Japan has relaxed strict border controls related to the pandemic in past two months, allowing for mass tourism for the first time in 2.5 years. Japanese Prime Minister Fumio Kishida had announced that individual travel and visa-free entrance would returned on October 11 as the country works to rebuild its relationship with the rest of the world. Kishida, who is in the United States for the UNGA, said that “we are a nation that has flourished on the free flow of people, goods, and capital.” Naturally, COVID-19 has prevented the use of all these advantages, but starting on October 11, Japan will ease border controls to a level with those in the US and restore visa-free travel and individual travel.
Only China has yet to declare plans to relax strict border controls, making Japan one of the last economies to restore widespread travel and tourism. Japan is only permitting tourists on tours, and the country now has a daily arrival limit of 50,000 as part of a partial easing of restrictions that have been in place since June. Visitors to the nation also need to apply for a visa. Only 8,000 foreign visitors arrived in July, compared to approximately 3 million in July of 2019. Tight limitations have caused foreign tourists to generally avoid the country.
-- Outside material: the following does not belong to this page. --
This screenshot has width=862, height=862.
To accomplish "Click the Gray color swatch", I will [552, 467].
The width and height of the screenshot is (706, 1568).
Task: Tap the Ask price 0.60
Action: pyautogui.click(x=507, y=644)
The government has been asked to reopen borders by tourism industry representatives and trade associations, who also expressed concern that Japan would fall behind as the rest of the globe adapts to the virus. Japan experienced some of the highest COVID cases anywhere in the world last month, with the daily infection rate topping 250,000, despite the fact that the country’s overall death toll continues to be among the lowest globally. The reopening of Japan, according to Gary Bowerman, director of travel and tourism research at Check-in Asia, will be a “key barometer” of the recovery of travel in the Asia-Pacific region, which has lagged behind the other regions of the world.